April 2, 2017- Updates

Hello, long time no post! My apologies.

It has been over 1 year since January 25/26th. I didn’t want to post on that day because I was afraid of relieving my memories of that day. I tend to struggle more around that period, but come April, I usually feel better like I currently do. But over ONE YEAR has passed since I was in the hospital for suicidal tendencies and depression. Wow. It seems so distant and weird. I am glad though, because without it, I would not be currently in contact with a psychiatrist whom has given me the correct (bipolar) medication. I learned that my friends love and support me. Also it let my parents understand me better, and they have supported me much more than I expected. I don’t want to be sappy but things have gotten so much better; I’ve never imagined things to improve too much. Though little improvements still need to be made.

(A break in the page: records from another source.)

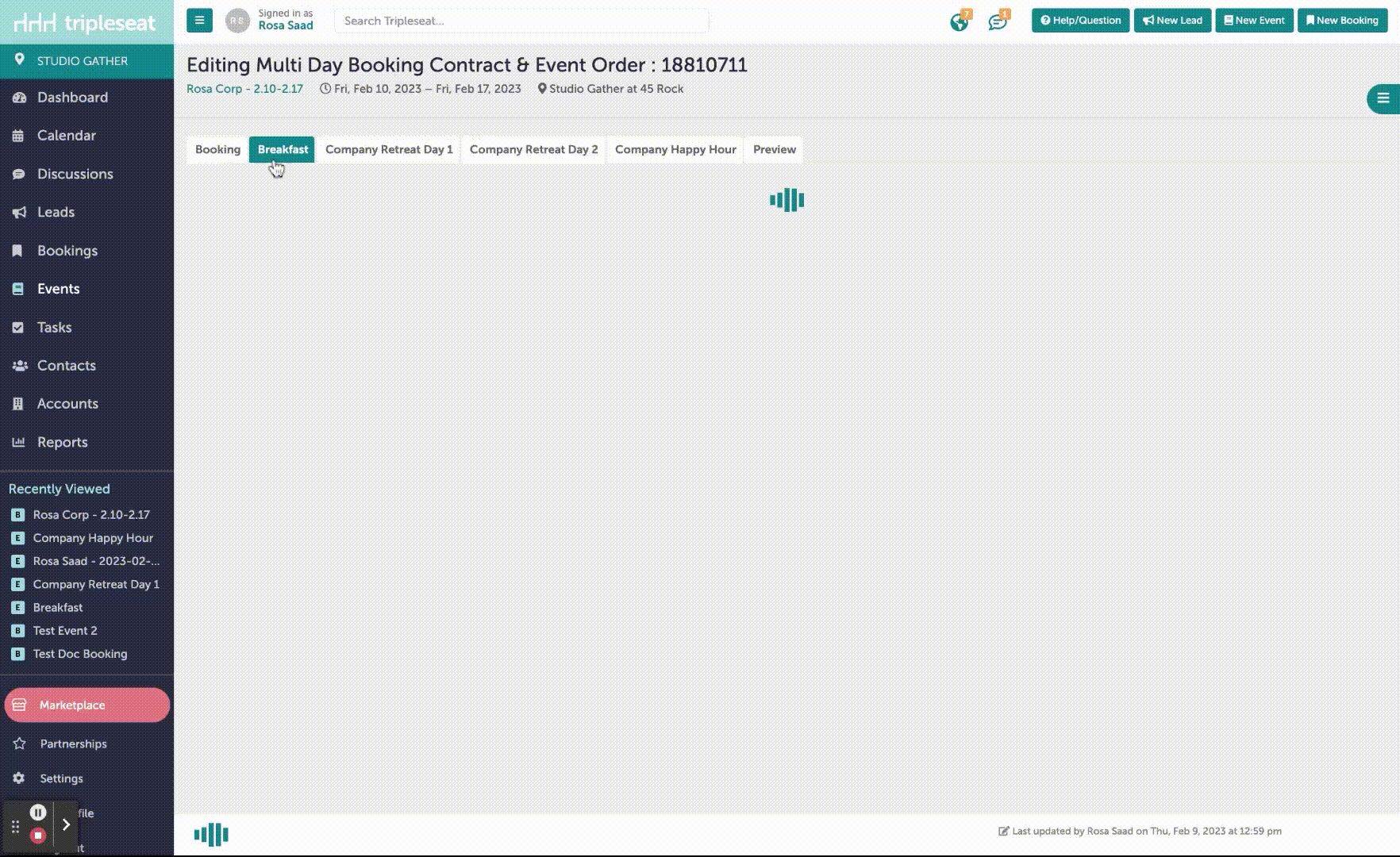Expand the recording toolbar chevron
This screenshot has height=857, width=1400.
click(66, 824)
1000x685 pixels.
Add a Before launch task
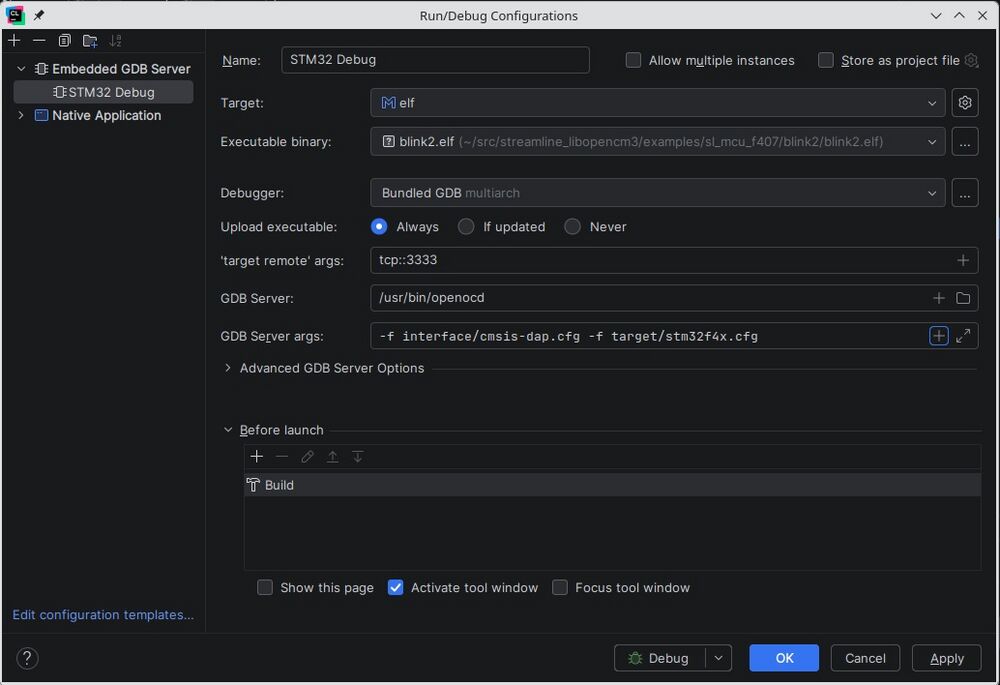tap(257, 456)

In the meantime I have been:

  • dealing with a malfunctioning laptop (WordPress was not working on that piece of crap and I got lazy of dealing with the slowness)
  • learning how to schedule my life using an agenda (10/10 recommend)
  • Cleaning out my closet, reorganizing my room (I donated 5 garbage bags of clothes/stuffs)
  • Focusing on school, learning how to force myself to study
  • Repairing my relationship with my mom, which was severely damaged due to me cutting myself off from everything in Fall 2014 – the start of my depression.
    • I try to talk to her everyday now, and send her text messages of cute animals. We talk more now and I feel more willing to discuss mental health stuffs with her
    • Now I need to repair my relationship with my dad, which will be more difficult since he is antisocial (as in he likes to garden and take care of his fish rather than gossip)
  • Spending time with my friends
  • dealing with work, quitting my first job
  • Gaining new life experiences…. I went to my first concert!! (I saw Hayley Kioko).
    • It was loud, so many lights, so much people but amazing to sing along with a bunch of friendly strangers
  • Going out of my comfort zone and making new friends, meeting new people and spending time with them
  • Giving my neglected birds and turtles some love
    • During the time I did not feel well, I spent most of my time sleeping rather than give my birds attention and taming them. My parents had to clean my birds and turtles because I couldn’t do it.
  • Trying to not skip classes unless I need to. I have succeeded.
    • I let myself skip one day per month. That is my relaxation day.
  • Soooo many doctor and psychiatry appointments!!!
  • Experimenting with new ways to de-stress!
    • taking a nice warm (scented and bubbly) bath with candles lit is an amazing way to relax. I feel so refreshed and relaxed afterwards!
  • Learning how to cook different recipes! I think this is evident, from my past posts, but I’ve been doing this at a more regular schedule now, rather than randomly.
    • I cook dinner for my boyfriend and myself, usually 1-2 times a week (I am over there 4 days a week. Tuesdays is our lazy grilled cheese sandwich day, where my bf makes grilled cheese. One of the days we sometimes head out for dinner or eat leftovers…. hence I cook 1-2 days a week, and he cooks the other days)
  • Much more but I can’t think of them right now

 

I’ll try to post more often. It is fun and relaxing to get all my thoughts out…. like keeping an online diary. Also it serves as a reminder to myself how far I’ve come and to encourage myself. Although I couldn’t complete my goal of posting once every day, I did manage to improve my mental well-being thus the need to post everyday to get my thoughts out reduced. With that being said, I am NOT starting to post again due to feeling unwell, but this time I am hoping to continue so I can encourage other people who struggle with mental disorders and demonstrate that things can get better. I am working to express myself more and be more social…. I hope being social online counts!